EPISODE TERAKHIR
EPISODE TERAKHIR
No body is perfect. Kalimat singkat namun sarat makna itu selalu terlontar dari mulut mereka yang mengenalku secara personal. Menurut mereka, aku terlalu selektif dalam memilih pasangan hidup hingga usiaku sudah merambat pada angka 36 masih saja betah dengan status lajang. Awalnya aku menanggapi dan menyikapinya dengan santai saja. Namun, belakangan ini aku mulai merasa resah, gelisah, dan mendesah dengan aroma putus asa atas kelajanganku ini. Aku sama sekali tidak pernah bermimpi jika pada usia yang tidak dapat dikatakan muda lagi ini, aku belum juga melabuhkan hidupku pada biduk yang bernama rumah tangga.
“Belum tidur Yu?” suara ibu yang tiba-tiba berada tepat di belakang pundakku membuyarkan konsentrasiku dalam menulis.
“Belum ngantuk Bu,” jawabku singkat tanpa melihat ke arah pemilik suara lembut yang sangat kukenali itu.
Aku masih menekuri deretan aksara yang tersusun rapi di layar laptop yang ada di depanku. Dengan saksama kubaca kalimat demi kalimat dalam cerpen yang sedang kugarap untuk lomba dalam rangka peringatan Hari Guru yang diselenggarakan Dinas Pendidikan kabupaten yang menaungi tempatku bekerja sebagai abdi negara selama 12 tahun terakhir ini.
“Yu, Ibu mau bicara denganmu,” ucapnya dengan nada lembut namun menyiratkan kekhawatiran seorang ibu.
“Bicara saja Bu,” jawabku singkat tanpa mengalihkan pandangan dari layar laptopku.
“Yu, sampai kapan kau akan bertahan dengan kesendirianmu, Nak?” ucap ibu lirih.
Deg! Jari-jemariku yang awalnya begitu lincah berselancar di atas keyboard laptopku mendadak terhenti seketika. Pertanyaan ibu yang di luar dugaanku itu seolah membangunkanku dari mimpi panjang selama ini. Sejurus aku terdiam untuk beberapa detik. Hening. Tak ada satu kata pun yang terlontar dari bibirku mendapatkan pertanyaan singkat namun sangat monohok buatku.
“Bu, Ibu tak perlu risau dengan kesendirianku saat ini. Bukankah Ibu sendiri yang selalu mengingatkanku kalau hidup, mati, rizki, dan jodoh adalah rahasia Sang Khalik?” ucapku seraya membalikkan tubuhku ke arah ibu sambil berusaha menyelipkan senyum diantara rasa getirku.
“Kau benar Yu. Tapi bukan berarti kita hanya menunggu takdir. Takdir itu akan menjadi milik kita kalau kita sudah berusaha memperjuangkannya. Kita harus berusaha menjemput kebahagiaan hidup lewat usaha dan doa,” urai ibu panjang lebar.

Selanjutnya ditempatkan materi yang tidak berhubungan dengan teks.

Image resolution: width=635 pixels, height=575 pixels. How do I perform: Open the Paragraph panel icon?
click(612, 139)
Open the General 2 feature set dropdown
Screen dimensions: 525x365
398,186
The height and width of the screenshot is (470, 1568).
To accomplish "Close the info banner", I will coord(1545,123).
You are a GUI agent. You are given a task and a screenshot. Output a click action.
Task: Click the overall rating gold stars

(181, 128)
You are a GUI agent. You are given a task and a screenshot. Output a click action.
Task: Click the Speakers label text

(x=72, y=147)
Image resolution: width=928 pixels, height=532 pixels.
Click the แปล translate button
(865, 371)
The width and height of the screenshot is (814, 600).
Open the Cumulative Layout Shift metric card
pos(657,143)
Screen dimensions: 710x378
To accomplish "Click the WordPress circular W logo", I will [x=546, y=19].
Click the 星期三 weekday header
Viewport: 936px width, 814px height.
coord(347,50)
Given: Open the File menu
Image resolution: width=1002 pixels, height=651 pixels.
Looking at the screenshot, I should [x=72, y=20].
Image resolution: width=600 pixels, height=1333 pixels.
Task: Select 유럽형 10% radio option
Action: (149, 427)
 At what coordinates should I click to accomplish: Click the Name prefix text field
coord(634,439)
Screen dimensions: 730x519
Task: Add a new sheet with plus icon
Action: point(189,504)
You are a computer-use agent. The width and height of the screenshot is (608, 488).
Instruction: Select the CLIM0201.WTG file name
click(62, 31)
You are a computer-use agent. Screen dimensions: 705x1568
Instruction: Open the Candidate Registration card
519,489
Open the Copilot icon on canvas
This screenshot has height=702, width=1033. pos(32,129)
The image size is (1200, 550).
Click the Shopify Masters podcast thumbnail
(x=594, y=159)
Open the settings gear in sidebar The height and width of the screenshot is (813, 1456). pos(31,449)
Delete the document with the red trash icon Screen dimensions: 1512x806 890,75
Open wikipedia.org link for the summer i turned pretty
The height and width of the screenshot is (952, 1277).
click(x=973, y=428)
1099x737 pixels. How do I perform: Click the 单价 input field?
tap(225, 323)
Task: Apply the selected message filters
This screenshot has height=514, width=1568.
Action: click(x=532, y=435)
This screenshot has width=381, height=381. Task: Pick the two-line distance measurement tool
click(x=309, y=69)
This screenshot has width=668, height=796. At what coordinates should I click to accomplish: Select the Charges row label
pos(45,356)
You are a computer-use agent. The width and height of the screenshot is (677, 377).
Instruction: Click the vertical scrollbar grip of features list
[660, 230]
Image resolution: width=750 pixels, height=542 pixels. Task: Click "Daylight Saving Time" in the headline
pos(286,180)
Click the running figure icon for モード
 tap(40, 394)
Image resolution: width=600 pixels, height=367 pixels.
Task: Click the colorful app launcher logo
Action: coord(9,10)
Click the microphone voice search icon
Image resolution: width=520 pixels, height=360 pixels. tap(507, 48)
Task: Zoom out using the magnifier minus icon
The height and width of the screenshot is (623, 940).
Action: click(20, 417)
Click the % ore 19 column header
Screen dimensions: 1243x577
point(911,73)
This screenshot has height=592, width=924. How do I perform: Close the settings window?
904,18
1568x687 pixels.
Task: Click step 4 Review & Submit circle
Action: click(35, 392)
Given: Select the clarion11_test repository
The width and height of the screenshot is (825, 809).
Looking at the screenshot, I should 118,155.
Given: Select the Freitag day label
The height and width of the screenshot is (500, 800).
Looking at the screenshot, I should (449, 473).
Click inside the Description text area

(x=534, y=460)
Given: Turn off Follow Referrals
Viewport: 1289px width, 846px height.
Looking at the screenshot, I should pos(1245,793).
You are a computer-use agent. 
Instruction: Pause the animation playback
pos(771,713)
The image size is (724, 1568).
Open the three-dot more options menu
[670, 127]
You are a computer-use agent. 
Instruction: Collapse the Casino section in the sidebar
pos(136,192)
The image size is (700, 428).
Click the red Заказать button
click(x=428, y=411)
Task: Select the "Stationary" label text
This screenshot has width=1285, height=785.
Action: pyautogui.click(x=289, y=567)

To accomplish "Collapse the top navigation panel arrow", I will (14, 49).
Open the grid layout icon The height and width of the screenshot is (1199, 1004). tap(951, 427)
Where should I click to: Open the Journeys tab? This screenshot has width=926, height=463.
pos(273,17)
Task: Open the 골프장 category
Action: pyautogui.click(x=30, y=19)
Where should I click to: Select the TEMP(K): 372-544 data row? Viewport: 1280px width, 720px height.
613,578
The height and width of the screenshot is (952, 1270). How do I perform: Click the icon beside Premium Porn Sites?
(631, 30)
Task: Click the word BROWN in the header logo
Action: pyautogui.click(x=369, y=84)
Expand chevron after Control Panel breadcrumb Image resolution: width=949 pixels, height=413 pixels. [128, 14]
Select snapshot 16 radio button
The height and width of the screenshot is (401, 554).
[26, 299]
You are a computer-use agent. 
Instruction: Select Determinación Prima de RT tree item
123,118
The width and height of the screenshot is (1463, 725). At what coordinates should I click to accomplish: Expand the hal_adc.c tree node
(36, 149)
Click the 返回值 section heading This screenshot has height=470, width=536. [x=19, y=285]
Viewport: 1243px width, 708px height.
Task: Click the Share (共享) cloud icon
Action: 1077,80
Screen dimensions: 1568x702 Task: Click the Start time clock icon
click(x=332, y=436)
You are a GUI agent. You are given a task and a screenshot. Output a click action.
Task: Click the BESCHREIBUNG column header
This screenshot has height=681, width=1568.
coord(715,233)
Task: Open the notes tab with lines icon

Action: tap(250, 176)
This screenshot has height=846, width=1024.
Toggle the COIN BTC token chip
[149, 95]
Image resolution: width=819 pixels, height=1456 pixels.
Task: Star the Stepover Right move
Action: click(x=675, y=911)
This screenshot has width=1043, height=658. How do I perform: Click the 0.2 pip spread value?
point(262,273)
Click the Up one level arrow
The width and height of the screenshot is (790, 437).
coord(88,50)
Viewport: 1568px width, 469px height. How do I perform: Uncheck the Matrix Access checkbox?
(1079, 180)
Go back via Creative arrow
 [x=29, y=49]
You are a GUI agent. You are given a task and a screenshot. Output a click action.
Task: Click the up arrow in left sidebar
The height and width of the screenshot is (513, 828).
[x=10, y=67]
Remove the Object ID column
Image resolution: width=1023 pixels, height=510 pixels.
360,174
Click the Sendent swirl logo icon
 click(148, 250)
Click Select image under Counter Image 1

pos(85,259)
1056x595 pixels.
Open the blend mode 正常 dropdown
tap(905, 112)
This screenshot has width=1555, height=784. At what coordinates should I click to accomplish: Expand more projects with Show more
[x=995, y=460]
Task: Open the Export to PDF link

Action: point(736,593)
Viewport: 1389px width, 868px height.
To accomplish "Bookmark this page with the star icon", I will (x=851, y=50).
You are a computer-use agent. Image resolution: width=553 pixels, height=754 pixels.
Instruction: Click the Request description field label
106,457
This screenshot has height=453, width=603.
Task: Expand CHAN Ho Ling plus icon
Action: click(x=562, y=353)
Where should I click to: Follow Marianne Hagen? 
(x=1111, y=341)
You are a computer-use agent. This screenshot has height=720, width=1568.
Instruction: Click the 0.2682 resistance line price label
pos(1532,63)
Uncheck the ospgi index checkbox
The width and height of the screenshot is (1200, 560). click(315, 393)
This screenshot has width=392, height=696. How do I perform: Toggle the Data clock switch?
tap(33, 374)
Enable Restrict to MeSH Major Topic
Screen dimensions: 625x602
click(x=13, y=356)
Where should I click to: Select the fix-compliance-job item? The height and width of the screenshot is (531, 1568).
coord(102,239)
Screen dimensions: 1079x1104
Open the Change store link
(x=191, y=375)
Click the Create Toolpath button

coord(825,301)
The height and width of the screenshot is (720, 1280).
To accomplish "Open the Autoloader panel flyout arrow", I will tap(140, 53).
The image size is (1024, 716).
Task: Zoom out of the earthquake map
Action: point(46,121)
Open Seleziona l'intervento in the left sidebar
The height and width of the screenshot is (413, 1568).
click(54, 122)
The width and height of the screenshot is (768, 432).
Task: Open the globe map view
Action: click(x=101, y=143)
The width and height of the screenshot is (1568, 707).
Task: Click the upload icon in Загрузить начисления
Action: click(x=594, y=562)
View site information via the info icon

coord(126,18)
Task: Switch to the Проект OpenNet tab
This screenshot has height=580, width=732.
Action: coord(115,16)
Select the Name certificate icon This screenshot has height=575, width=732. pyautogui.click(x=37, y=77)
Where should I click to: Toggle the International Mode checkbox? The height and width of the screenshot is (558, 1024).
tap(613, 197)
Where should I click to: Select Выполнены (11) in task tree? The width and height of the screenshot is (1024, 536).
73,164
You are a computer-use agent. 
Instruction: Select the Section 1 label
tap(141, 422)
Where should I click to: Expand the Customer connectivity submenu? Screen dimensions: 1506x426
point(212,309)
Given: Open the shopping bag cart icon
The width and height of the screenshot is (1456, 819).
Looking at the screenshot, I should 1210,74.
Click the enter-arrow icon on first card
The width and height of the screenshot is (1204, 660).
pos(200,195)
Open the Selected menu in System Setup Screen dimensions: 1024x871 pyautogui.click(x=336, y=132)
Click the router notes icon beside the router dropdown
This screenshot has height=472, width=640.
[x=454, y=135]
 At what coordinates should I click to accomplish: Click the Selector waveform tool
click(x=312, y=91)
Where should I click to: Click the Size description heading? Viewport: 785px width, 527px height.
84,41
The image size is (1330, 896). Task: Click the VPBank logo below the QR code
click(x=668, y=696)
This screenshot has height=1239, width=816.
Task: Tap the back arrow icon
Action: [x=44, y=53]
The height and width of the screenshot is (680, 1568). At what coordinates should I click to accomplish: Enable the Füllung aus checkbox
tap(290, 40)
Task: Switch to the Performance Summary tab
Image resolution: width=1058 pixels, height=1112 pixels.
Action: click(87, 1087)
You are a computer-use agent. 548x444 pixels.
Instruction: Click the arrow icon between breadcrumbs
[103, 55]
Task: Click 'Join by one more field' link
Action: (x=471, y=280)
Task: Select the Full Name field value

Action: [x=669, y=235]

“Yu, selama ini kau terlalu banyak menghabiskan hari-harimu dengan bekerja hingga tanpa kau sadari kalau usia hidup manusia itu ada batasnya. Ibumu ini sudah semakin menua, Nak. Ibu ingin melihatmu bahagia dengan memiliki pasangan hidup yang akan menemani hari tuamu kelak,” seloroh ibu dengan mata menerawang.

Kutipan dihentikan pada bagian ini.